Redes sociais são "tábua de salvação" para pessoas com problemas psicológicos sem recursos
24 de jun. de 2024, 11:37
— Lusa
“Existem muitas páginas nas redes sociais sobre estes temas e com
estratégias que ensinam as pessoas a lidar com situações de ‘stress’,
ansiedade, sintomas depressivos. Isto tem sido um avanço extraordinário”
para pessoas que, de outra forma, não conseguiam ter acesso a consultas
de psicologia ou psicoterapia, disse João Carlos Melo em entrevista à
agência Lusa. O psiquiatra reforçou que,
só por terem redes sociais, e acesso a estes ‘sites’ e a estas páginas,
muitas pessoas têm “a grande oportunidade”, que antes não tinham, de
poderem ser ajudadas e de aprender a desenvolver estratégias para lidar
com situações difíceis. Apesar de se
correr o risco de “haver pessoas menos sérias ou indicações menos sérias
do que outras”, João Carlos Melo considerou que “é alguma ajuda”,
comentando que, “como em tudo, tem que se separar o trigo do joio”. Lamentou que não tenha havido o mesmo avanço em relação às situações mais graves de doenças mentais.
“O Serviço Nacional de Saúde [SNS], por muito que faça - e com os meios
que tem, faz muito -, o facto é que não dá uma resposta suficientemente
importante a todas as pessoas que têm doenças mais graves”, referiu.

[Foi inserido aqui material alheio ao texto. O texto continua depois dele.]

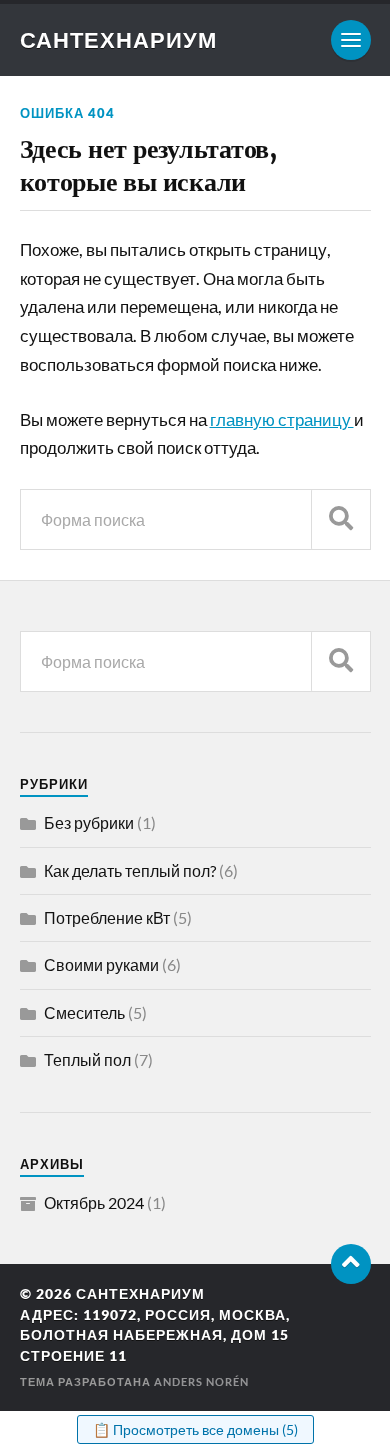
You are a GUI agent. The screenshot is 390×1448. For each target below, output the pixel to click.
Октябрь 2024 (94, 1202)
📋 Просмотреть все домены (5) (195, 1429)
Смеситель (84, 1012)
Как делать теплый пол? (130, 870)
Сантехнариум (118, 39)
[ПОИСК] (341, 519)
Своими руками (101, 964)
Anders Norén (201, 1381)
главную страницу (282, 419)
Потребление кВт (107, 917)
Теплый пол (87, 1059)
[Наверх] (351, 1264)
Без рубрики (89, 822)
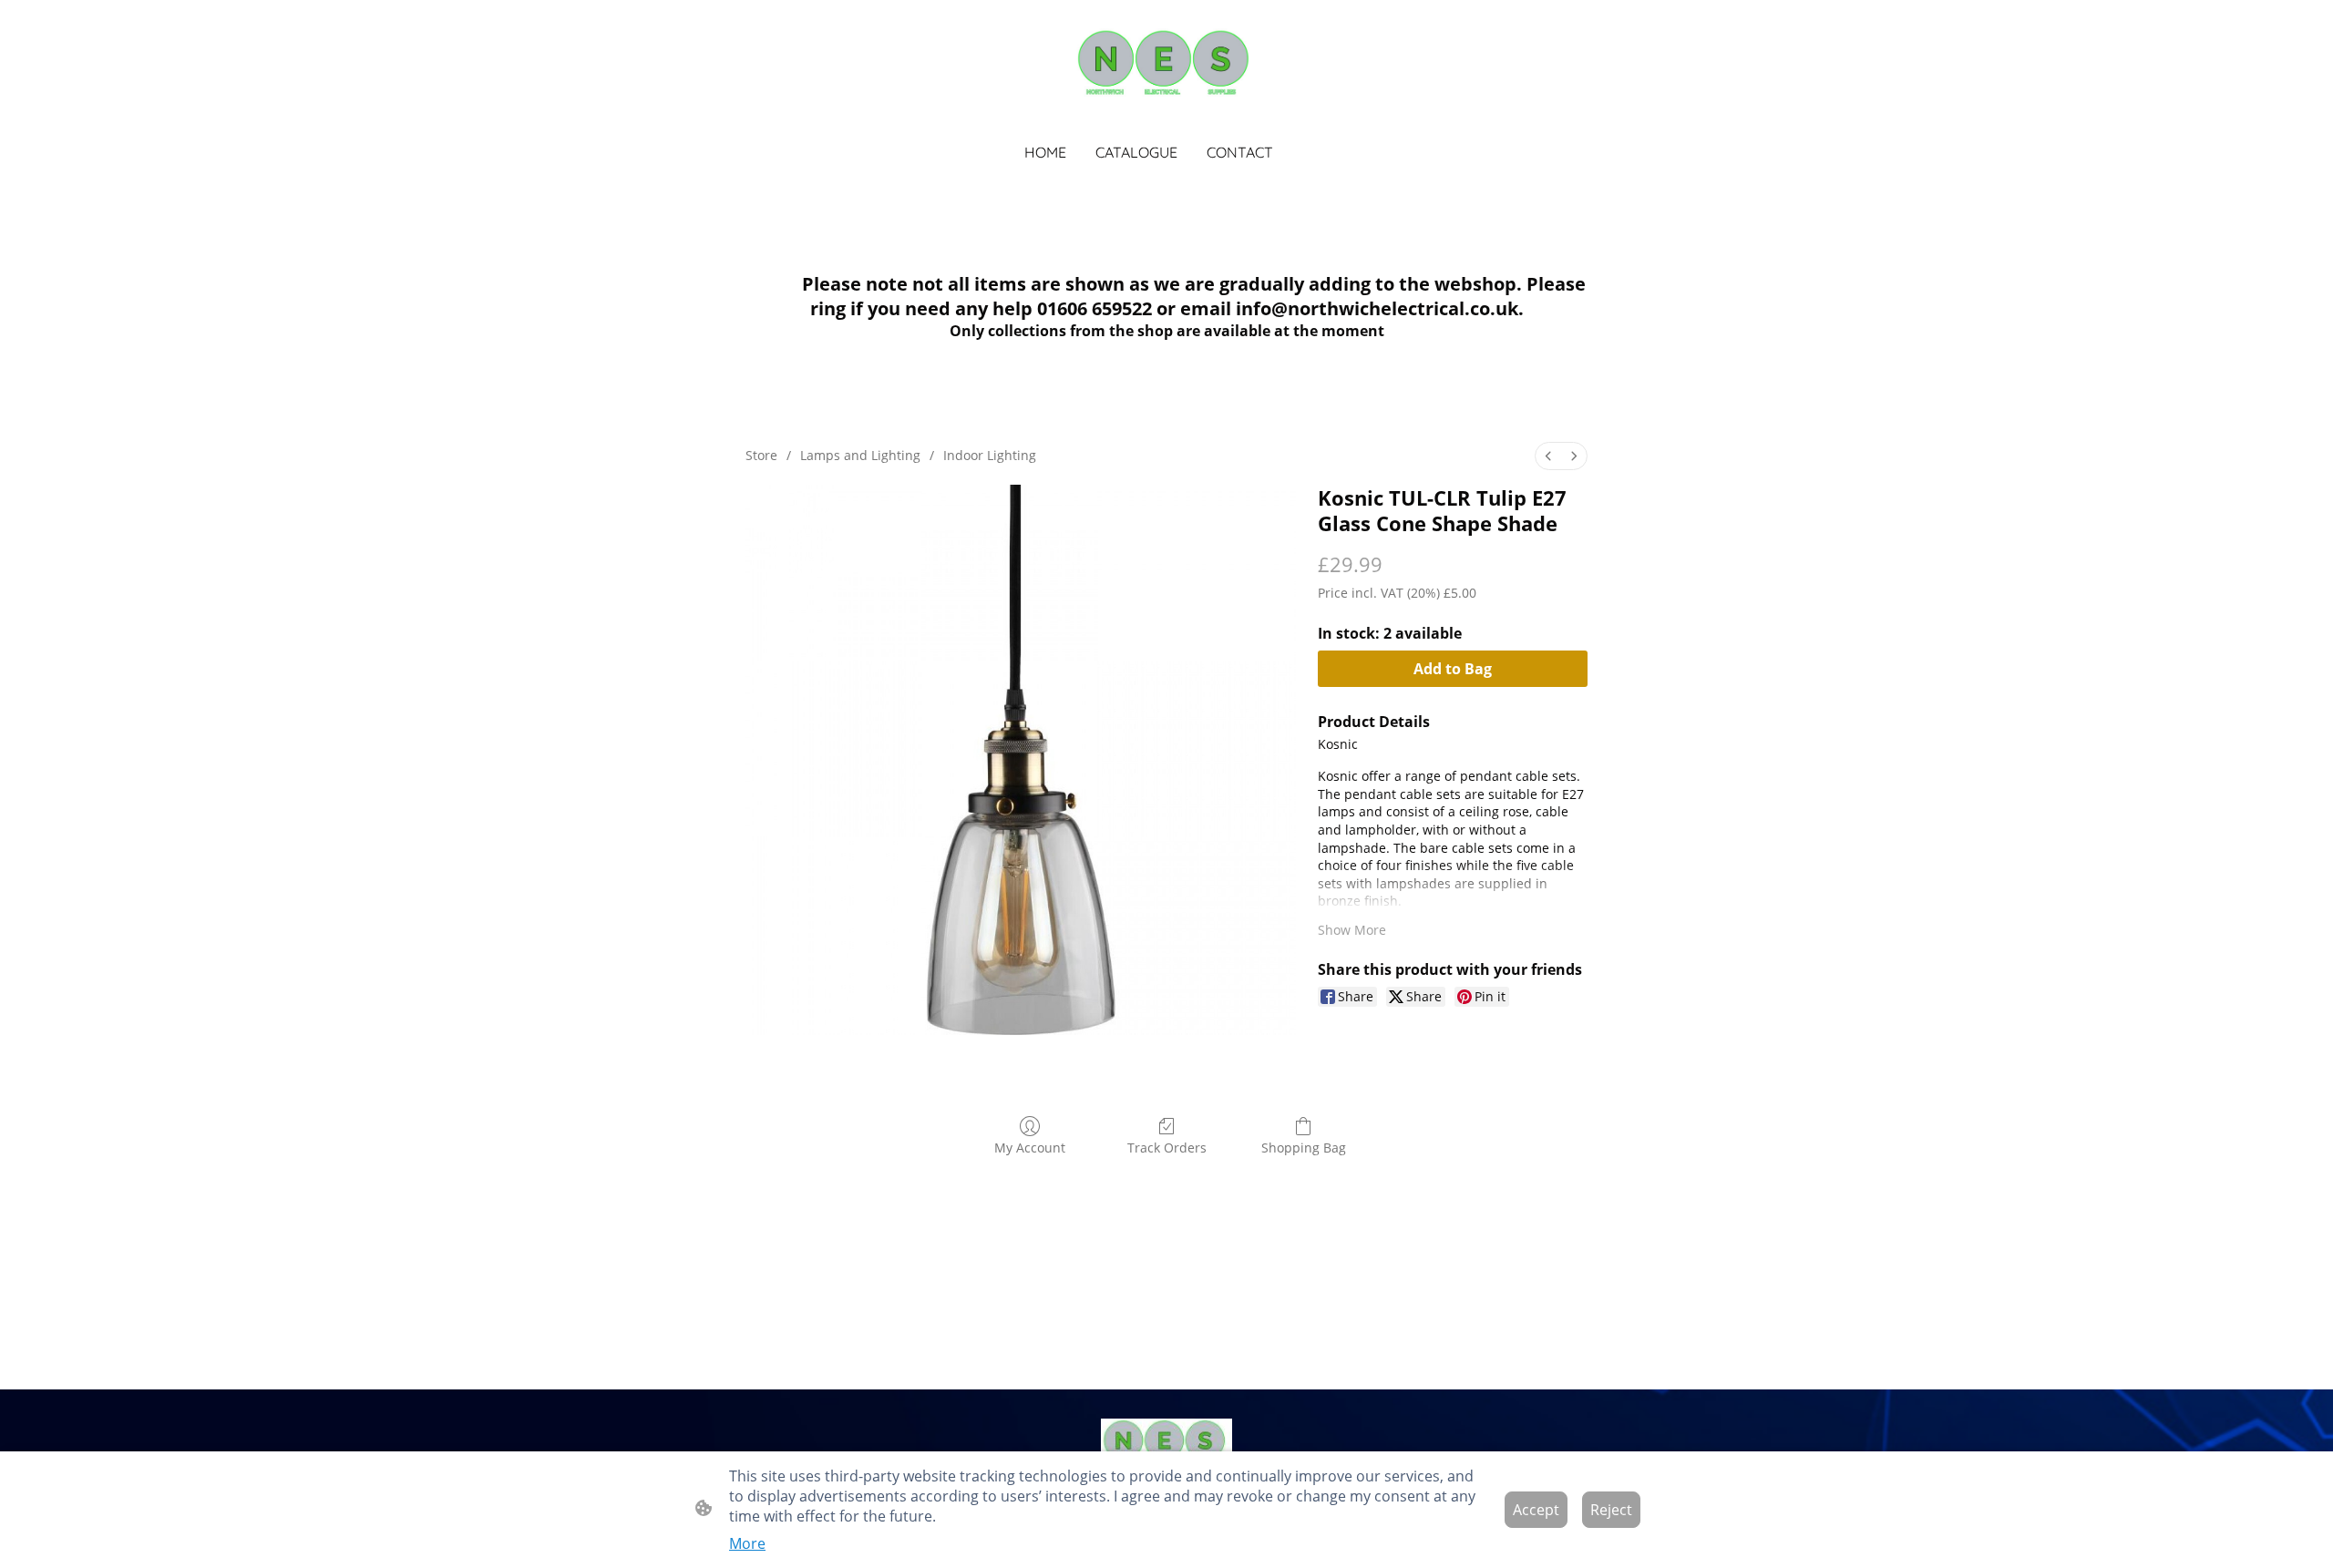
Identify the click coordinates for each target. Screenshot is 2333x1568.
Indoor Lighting (989, 455)
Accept (1536, 1510)
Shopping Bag (1303, 1147)
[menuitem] (1548, 456)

João Carlos Melo disse que, se os doentes não tiverem dinheiro para
recorrer a unidades privadas, “é muito difícil” fazer psicoterapia no
SNS. “É muito complicado e não é porque
não haja boa vontade”, constatou, questionando como é que um psiquiatra
que faz 20 consultas numa manhã pode fazer uma psicoterapia.
Por outro lado, o SNS também tem poucos psicólogos, disse na entrevista
a propósito do livro “Lugares escondidos da mente – Do mais sombrio ao
mais luminoso da natureza humana”, que é lançado no sábado, em Lisboa.
“Infelizmente a saúde mental não tem ainda aquele apoio do Estado que
seria desejável para ajudar muitas pessoas que estão em grande
sofrimento”, lamentou o coordenador do Hospital de Dia do Serviço de
Psiquiatria da Unidade Local de Saúde Amadora-Sintra.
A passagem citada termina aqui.